Later when she arrived in Hollywood as an immigrant, she was hired by the legendary filmmaker Cecil B. DeMille on the day she met him. She wrote screenplays and eventually worked with Cooper, (who portrayed her Fountainhead character Howard Roark in the film version).
Russian Writings is a confirmation of the power of Rand’s convictions. Particularly relevant to fans, historians, and film buffs, the book captures Rand’s self-made soul.
Why Businessman Need Philosophy (ARI Press, 203 pages; $19.95), edited by Richard Ralston, applies Rand’s philosophy, Objectivism, in a practical way. Though the collection includes only two essays by Rand—contrary to the author credit (and one, “An Answer for Businessmen,” is very short)—only a book based on Rand’s ideas could promote profit on principle, include an essay titled “Why Businessmen Should Be Honest” and advocate the morality of self-interest.
This book is a tool for applying Rand’s ideas to the business of making money, especially for those whom Rand called “America’s most persecuted minority,” today’s businessmen and women. From Rand’s Cosmopolitan essay about “The Money Making Personality” to her student, heir and talk-radio host Leonard Peikoff’s title essay, Why Businessmen Need Philosophy offers a thought-provoking defense of capitalism and what Rand called its moral premise, “the virtue of selfishness.”
Other essays include economist Richard Salsman’s defense of junk bonds and insider trading. Here in one collection are radical, cogent arguments for immigration, against protectionism and against socialized medicine. The result is unique: a combined defense manual for entrepreneurs—Bill Gates ought to read the two essays opposed to antitrust laws—and a passionate plea for businessmen to think and act on principle. Why Business Need Philosophy states the case clearly and uncompromisingly for capitalism.
Plume is releasing two books of previously published Ayn Rand material, with new, additional essays. Return of the Primitive ($14.95) is Rand’s attack on the New Left, the movement of the late 1960s. Rand’s arguments against environmentalism, progressive education and the Woodstock culture remain compelling, and many of her warnings prove true more than 20 years after she wrote these essays. Editor Peter Schwartz’s new essays on multiculturalism and feminism apply Rand’s views to modern developments.
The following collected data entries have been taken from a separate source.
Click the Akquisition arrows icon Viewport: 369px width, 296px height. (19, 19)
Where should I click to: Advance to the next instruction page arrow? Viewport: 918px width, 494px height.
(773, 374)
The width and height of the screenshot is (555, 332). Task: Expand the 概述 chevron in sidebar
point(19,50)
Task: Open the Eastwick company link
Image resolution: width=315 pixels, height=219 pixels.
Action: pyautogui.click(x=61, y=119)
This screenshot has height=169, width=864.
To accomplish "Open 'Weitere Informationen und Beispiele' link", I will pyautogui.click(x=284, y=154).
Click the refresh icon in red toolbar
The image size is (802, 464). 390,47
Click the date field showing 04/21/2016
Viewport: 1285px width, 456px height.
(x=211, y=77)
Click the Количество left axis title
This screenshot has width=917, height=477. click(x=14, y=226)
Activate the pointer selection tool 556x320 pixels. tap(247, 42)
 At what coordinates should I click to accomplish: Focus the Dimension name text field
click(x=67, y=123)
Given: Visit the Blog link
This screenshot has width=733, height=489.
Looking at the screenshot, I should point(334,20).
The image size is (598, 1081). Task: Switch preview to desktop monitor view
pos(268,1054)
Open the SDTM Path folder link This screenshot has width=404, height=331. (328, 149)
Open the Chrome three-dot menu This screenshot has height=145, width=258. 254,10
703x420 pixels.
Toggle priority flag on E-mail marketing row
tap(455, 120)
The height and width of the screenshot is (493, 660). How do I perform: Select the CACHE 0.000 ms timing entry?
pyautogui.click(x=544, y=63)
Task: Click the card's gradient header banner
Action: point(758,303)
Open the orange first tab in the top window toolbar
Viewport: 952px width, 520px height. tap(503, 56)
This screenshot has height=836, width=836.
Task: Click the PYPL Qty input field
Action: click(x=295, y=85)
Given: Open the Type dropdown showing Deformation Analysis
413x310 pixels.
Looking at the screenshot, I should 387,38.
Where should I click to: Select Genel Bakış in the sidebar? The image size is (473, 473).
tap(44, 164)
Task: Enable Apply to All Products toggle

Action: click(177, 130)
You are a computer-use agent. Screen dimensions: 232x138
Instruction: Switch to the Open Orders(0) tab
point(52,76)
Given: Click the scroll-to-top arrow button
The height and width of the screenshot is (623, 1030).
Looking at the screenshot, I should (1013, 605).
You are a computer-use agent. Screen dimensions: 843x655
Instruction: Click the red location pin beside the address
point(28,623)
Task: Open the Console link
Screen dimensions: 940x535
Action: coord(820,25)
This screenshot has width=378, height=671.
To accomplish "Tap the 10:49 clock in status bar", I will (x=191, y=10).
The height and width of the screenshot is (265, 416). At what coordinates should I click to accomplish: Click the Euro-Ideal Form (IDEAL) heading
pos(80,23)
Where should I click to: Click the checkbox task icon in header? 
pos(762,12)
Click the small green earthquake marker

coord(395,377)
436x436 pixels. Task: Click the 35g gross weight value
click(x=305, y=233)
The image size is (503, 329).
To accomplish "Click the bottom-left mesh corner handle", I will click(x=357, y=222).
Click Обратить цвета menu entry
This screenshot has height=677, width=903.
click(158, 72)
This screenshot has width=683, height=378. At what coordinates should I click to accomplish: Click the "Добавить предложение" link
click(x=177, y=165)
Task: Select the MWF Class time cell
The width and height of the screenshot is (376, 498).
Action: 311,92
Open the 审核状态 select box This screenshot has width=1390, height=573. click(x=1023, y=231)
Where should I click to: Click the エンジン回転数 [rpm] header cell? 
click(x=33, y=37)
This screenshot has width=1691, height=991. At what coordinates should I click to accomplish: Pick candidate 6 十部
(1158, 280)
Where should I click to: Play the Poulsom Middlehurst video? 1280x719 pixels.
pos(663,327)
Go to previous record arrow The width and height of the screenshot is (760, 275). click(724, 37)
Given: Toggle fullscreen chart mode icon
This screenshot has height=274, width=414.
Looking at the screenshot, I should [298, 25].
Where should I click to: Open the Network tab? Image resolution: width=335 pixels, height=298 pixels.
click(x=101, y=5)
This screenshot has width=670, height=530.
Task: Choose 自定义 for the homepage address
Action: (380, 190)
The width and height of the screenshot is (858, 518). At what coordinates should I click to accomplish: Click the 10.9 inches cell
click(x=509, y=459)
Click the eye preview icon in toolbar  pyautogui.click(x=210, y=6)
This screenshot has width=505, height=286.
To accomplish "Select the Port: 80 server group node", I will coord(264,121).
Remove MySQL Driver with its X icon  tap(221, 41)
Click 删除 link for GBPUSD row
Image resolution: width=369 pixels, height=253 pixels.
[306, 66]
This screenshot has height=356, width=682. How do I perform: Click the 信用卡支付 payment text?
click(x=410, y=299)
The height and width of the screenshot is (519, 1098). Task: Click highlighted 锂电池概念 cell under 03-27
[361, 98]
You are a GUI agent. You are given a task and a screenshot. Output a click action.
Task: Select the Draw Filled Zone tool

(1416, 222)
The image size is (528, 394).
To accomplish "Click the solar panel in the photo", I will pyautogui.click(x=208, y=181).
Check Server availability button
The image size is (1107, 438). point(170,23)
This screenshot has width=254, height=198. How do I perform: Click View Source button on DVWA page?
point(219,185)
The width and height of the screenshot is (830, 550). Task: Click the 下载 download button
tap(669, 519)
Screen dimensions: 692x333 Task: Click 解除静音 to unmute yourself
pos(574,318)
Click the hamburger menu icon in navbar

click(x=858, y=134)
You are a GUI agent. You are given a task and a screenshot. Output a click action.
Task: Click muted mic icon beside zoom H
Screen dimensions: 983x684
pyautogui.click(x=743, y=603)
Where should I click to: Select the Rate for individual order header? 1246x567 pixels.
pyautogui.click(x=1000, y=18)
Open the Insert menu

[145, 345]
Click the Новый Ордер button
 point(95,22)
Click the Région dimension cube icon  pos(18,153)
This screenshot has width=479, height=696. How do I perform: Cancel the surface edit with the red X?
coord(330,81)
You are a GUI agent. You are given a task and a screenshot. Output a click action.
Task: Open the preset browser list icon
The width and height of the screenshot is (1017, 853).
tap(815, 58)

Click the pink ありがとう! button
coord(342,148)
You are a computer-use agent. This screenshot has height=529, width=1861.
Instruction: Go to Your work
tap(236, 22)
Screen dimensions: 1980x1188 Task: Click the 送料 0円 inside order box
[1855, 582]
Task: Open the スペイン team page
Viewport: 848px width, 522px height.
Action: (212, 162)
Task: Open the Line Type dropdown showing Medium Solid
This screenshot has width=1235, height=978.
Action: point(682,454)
Return is a challenging voice against many of the dominant political and cultural trends from a philosopher whose ideas are neither conservative nor liberal.
The Ayn Rand Reader, edited by Gary Hull and Leonard Peikoff ($16.95), contains excerpts from all of Rand’s novels, including Anthem and We the Living, and segments from her nonfiction works, letters and essays.